The effects of the housing market’s collapse can be felt far and wide, though perhaps no more so than by Latinos and other communities of color.
While the overall number of foreclosure filings has recently decreased, foreclosure remains a disproportionately significant problem for these communities. The continued instability that Latinos and other communities of color face in the housing market is particularly troubling because housing and homeownership is the best way for these communities to build their wealth and assets.
Prior to the housing market’s collapse in the final years of the Bush administration, Latinos were disproportionately targeted for risky subprime loans and were victims of predatory lending practices from major banks. In some cases, people of color were pushed into subprime loans by these lenders, even when their income and credit scores qualified them for a less-expensive mortgage. One study of 14 major banks found that this kind of discrimination was systematic: 30.9 percent of Hispanics and 41.5 percent of African Americans were offered these risky, expensive loans, while only 17.8 percent of whites were offered a similar mortgage.
Considering that subprime mortgages can add over $100,000 in interest payments over the course of the loan repayment, these figures are especially troubling.
In the wake of the housing and financial crises and the Great Recession of 2007-2009, Latinos and other communities of color continue to bear the brunt of the struggling housing market. A Latino Decisions poll revealed just how painful the housing market collapse has been for these communities. Over half of Latinos interviewed admitted to having used up all or most of their savings in order to make pricey mortgage or rent payments, and 34 percent have been forced to forego basic necessities such as food, utilities, and other bills in an attempt to make ends meet and not default on these obligations. Falling home prices only compound these problems, and approximately 31 percent of homeowners of color now find themselves “underwater,” or owing more in mortgage payments than the market value of their home, which is about eight percentage points higher than the national average.

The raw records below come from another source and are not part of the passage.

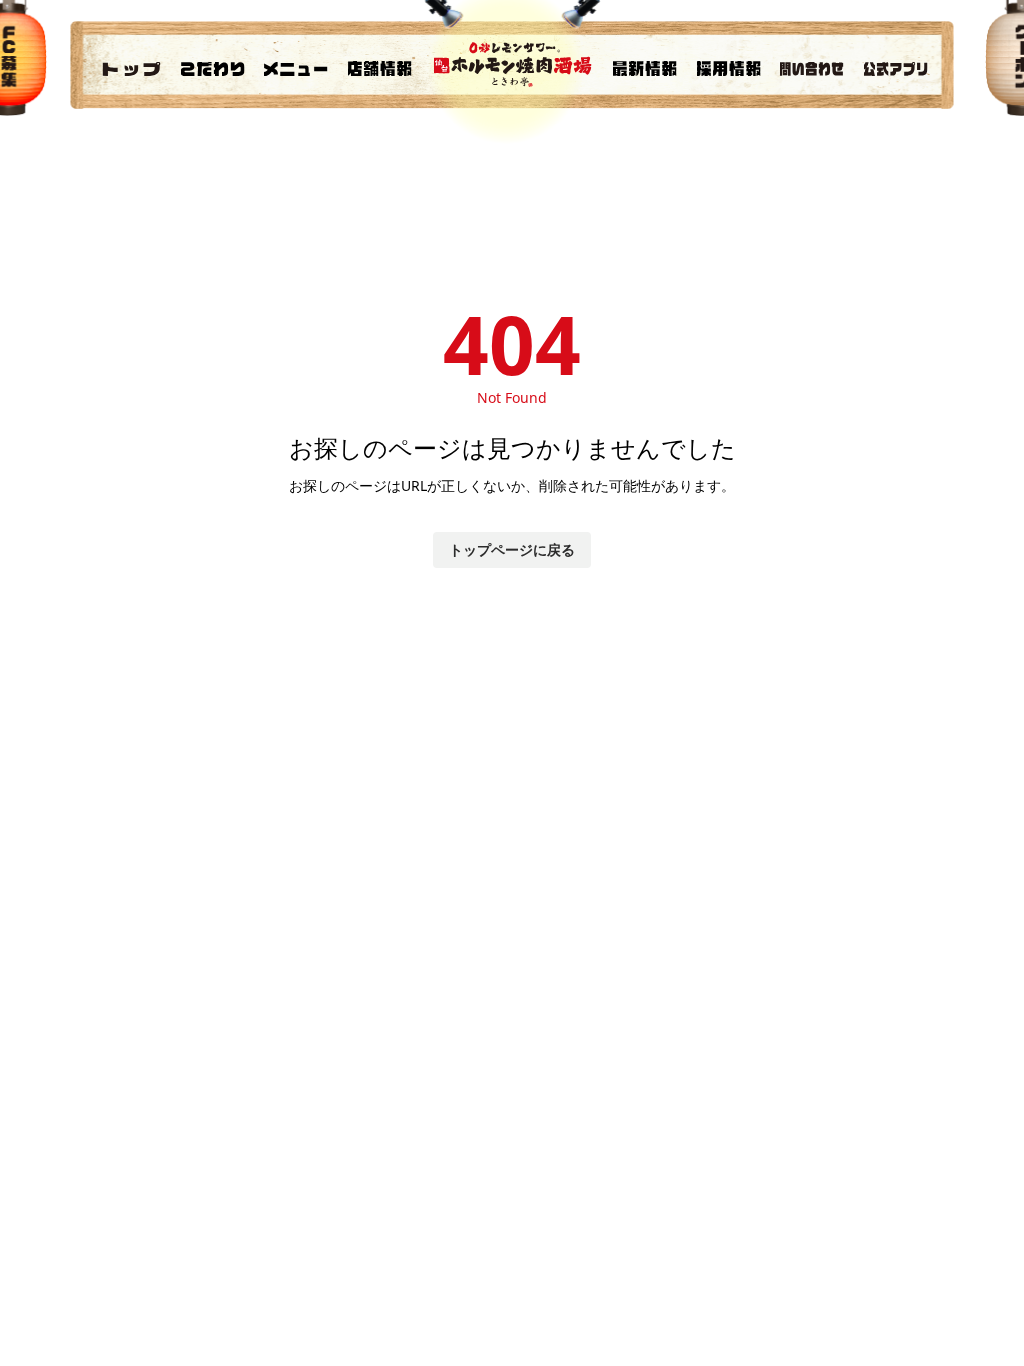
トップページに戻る (512, 549)
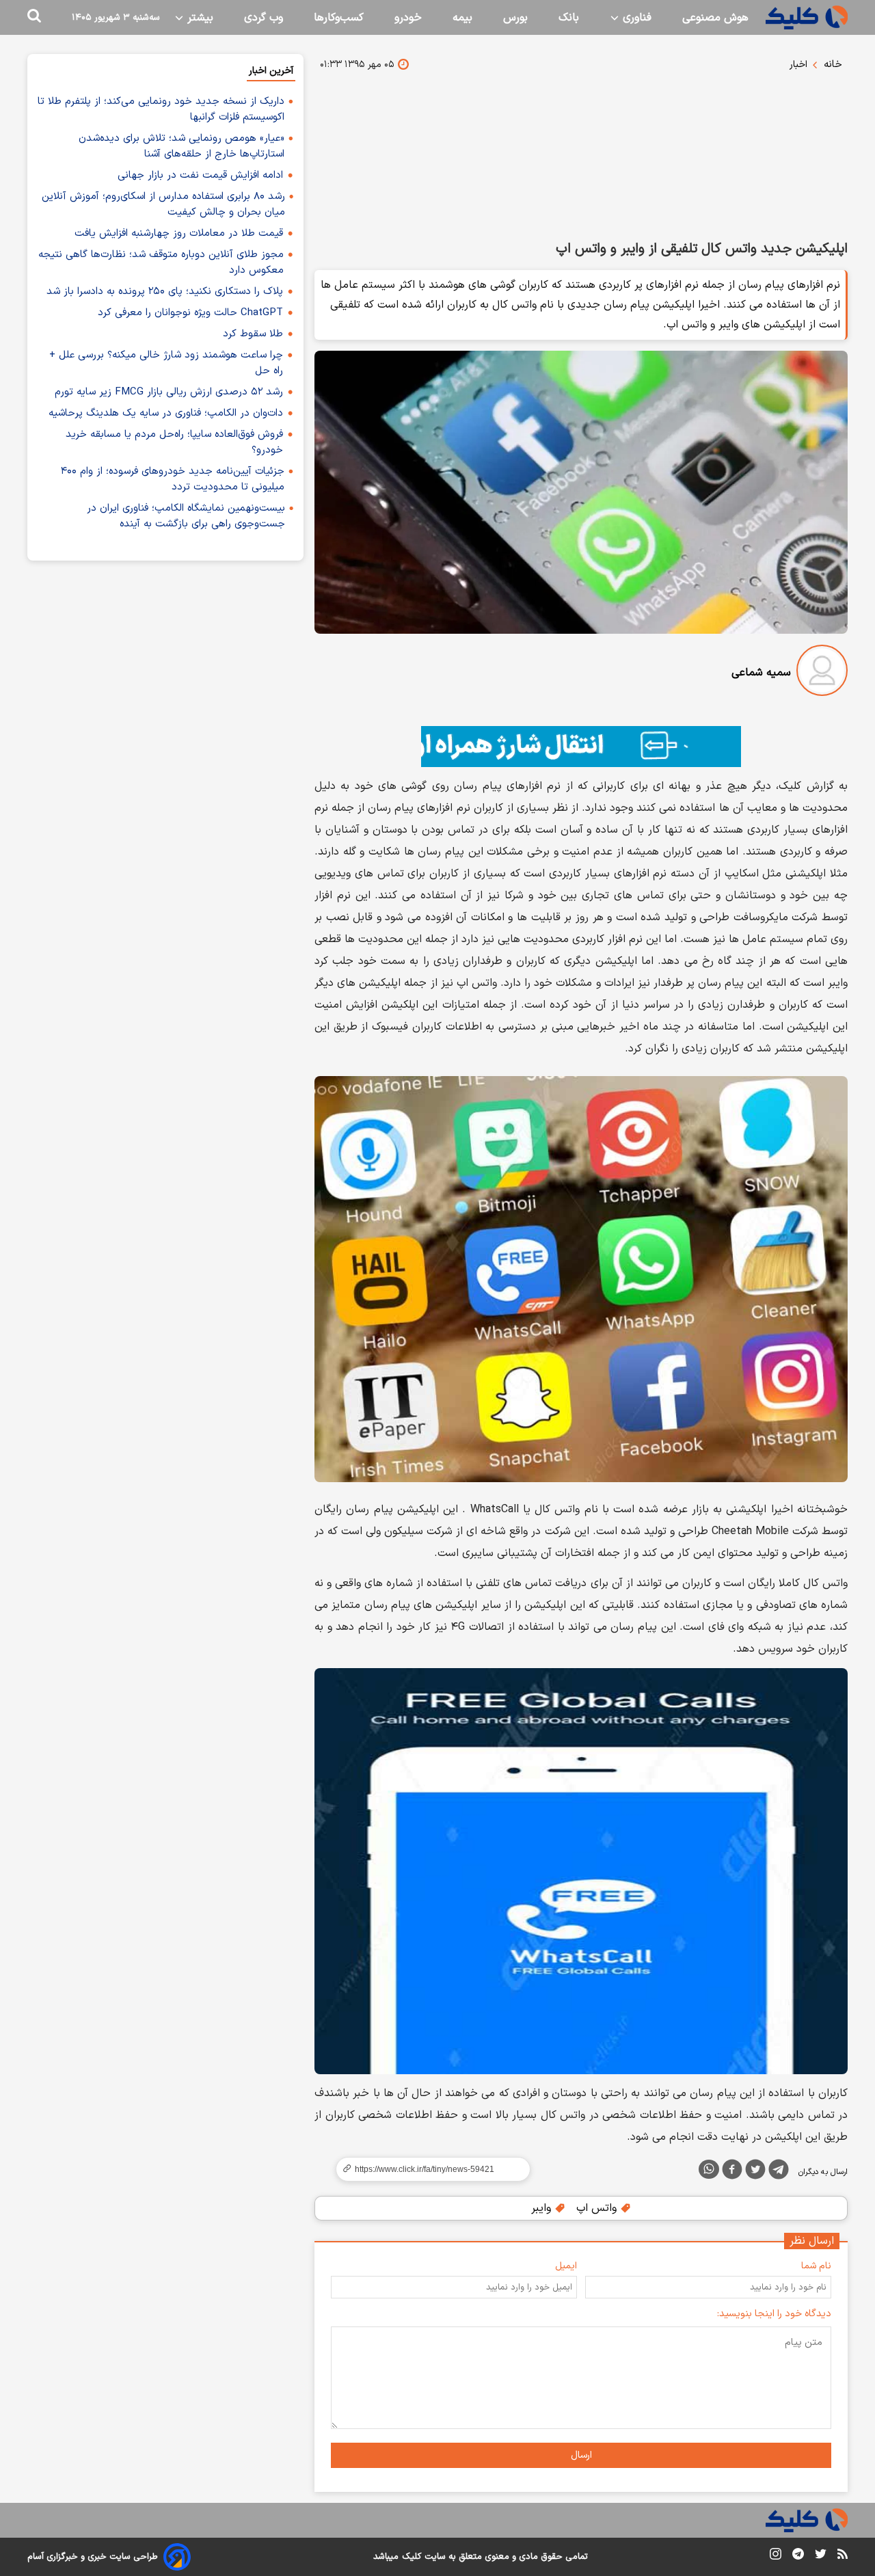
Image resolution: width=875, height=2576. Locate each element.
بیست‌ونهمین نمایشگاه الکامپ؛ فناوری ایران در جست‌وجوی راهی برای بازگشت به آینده (186, 516)
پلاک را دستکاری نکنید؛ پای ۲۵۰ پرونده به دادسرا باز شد (164, 291)
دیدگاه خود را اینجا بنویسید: (774, 2314)
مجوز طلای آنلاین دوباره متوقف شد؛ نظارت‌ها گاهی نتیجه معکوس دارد (161, 262)
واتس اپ (598, 2208)
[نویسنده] (822, 673)
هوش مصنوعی (715, 18)
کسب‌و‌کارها (339, 18)
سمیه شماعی (761, 673)
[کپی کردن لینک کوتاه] (427, 2169)
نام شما (816, 2266)
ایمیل (566, 2266)
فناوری (635, 18)
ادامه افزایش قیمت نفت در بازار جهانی (200, 175)
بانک (568, 18)
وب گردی (263, 18)
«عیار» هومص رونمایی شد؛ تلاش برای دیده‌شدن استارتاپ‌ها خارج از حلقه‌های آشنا (181, 146)
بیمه (462, 18)
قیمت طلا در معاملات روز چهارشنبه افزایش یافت (179, 233)
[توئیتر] (755, 2172)
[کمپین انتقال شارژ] (581, 746)
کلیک (411, 2557)
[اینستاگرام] (775, 2556)
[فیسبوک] (732, 2172)
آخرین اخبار (271, 71)
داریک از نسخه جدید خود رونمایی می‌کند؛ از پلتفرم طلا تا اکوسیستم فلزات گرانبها (161, 109)
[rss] (842, 2556)
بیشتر (198, 18)
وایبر (542, 2208)
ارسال (581, 2455)
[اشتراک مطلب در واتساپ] (709, 2169)
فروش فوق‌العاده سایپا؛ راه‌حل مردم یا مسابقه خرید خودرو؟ (174, 442)
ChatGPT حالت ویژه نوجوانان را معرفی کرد (190, 313)
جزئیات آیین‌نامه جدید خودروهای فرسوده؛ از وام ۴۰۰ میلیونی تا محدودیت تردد (172, 479)
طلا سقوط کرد (253, 334)
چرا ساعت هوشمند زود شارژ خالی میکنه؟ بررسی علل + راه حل (166, 363)
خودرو (408, 18)
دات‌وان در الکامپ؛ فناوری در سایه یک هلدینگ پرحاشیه (166, 413)
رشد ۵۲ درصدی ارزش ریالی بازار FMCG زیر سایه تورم (169, 392)
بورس (515, 18)
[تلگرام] (778, 2172)
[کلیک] (807, 17)
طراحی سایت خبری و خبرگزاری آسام (92, 2557)
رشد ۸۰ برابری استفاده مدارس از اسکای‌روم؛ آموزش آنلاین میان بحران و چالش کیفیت (163, 204)
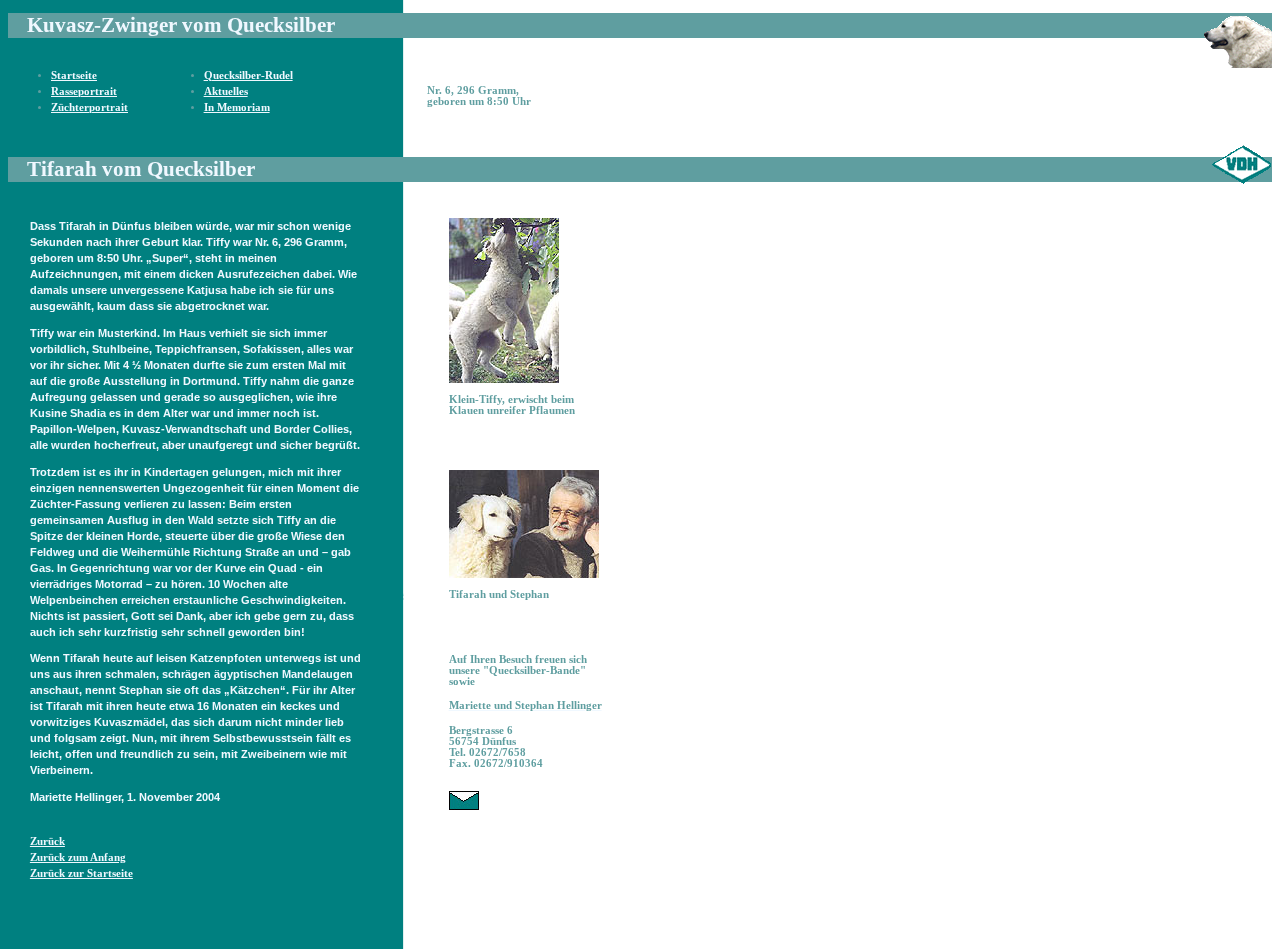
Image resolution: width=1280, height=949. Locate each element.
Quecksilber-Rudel (248, 75)
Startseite (74, 75)
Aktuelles (226, 91)
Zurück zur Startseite (81, 873)
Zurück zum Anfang (78, 857)
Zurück (47, 841)
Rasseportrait (84, 91)
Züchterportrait (89, 107)
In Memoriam (237, 107)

Latinos are also disproportionately plagued by foreclosure. The current foreclosure rate among Latinos is staggering. They face a foreclosure rate of 11.9 percent, significantly higher than the foreclosure rate among African Americans (9.8 percent), and appallingly higher than among whites (5 percent), according to the State of Communities of Color report. Latinos are also twice as likely as whites to be at risk of foreclosure today. Approximately 25 percent of Latinos and African Americans have been foreclosed upon or are struggling with serious delinquency, in comparison to just 12 percent of whites.
Disconcertingly, these discrepancies remain when differences in income and credit rating are accounted for.